When the different side of an argument you're defending is equivilent to claiming that "the earth is flat" based on some minor misconceptions of the "round earthers", yeah, I think that should be frowned on.

Posted by: Sortelli at September 11, 2004 at 08:22 AM

"Read him if you want; but you'll burst a bloodvessel as he explains why the charges are nevertheless true even if the documents making those charges are proveably false"

Sounds like Dan Rather! :)

Posted by: The Real JeffS at September 11, 2004 at 09:12 AM

I, loyal VRWC member, have been weighing both sides of the argument &, weighing in at INDC Journal, delivered (by lucky timing) the coup de grace to the kerning argument. http://www.indcjournal.com/archives/000851.php

When you type the CYA’s text into Word 2000 with default settings, the result perfectly matches the memo in terms of character spacings (& line breaks), but the Word 2000 text has no special pairwise kerning that I can see, merely proportional spacing. Now, this question regards the nature of Word proportional spacing. I don’t think it involves any automatic pairwise adjustments of spacing between particular paired characters. “f” lets the next character crowd in under it, which works great with “e” as in “feedback,” but crashes the “f” into a succeeding “b” or “k” (“fb”, “fk”, etc. don’t occur in the CYA memo). Automatic pairwise kerning would use more memory, I think, with kerning info for combos numbering the square of the number of available characters.

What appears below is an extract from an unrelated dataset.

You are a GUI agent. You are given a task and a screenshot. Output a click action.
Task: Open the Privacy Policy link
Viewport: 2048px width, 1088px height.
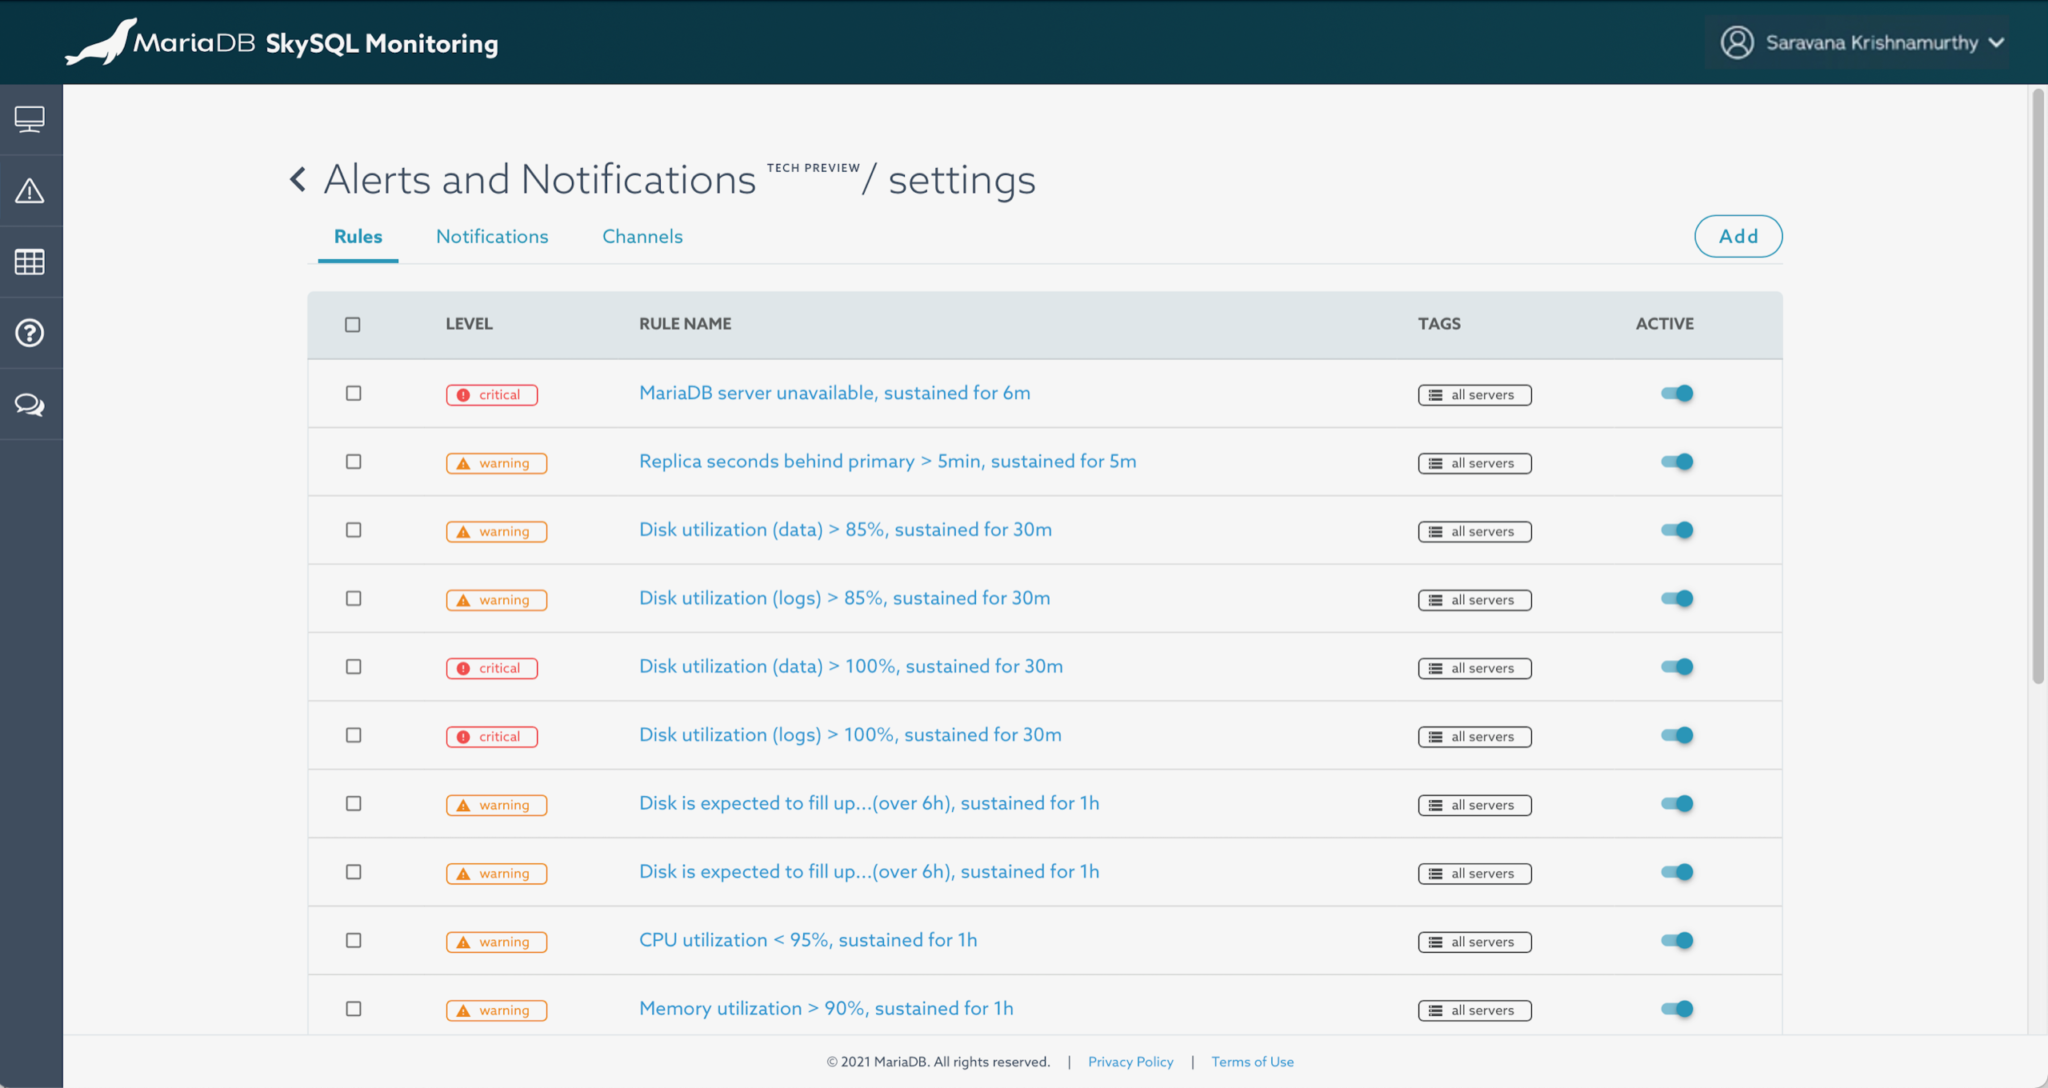click(1131, 1062)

Posted by: ForNow at September 11, 2004 at 11:41 AM

Michael,
Liars lie. Bush never lies.
Did I get that right?

Let me see if I've got this right - Barnes "oath" wipes out any doubt in your mind about the veracity of his statements? despite the fact that he has been caught out lying in his story and despite the fact that he is a major contributor to the Dems?
If so, I have to say, it's good to see that people with such a trusting nature still exist in this world :)
(You wouldn't happen to be a CBS fact checker by any chance?)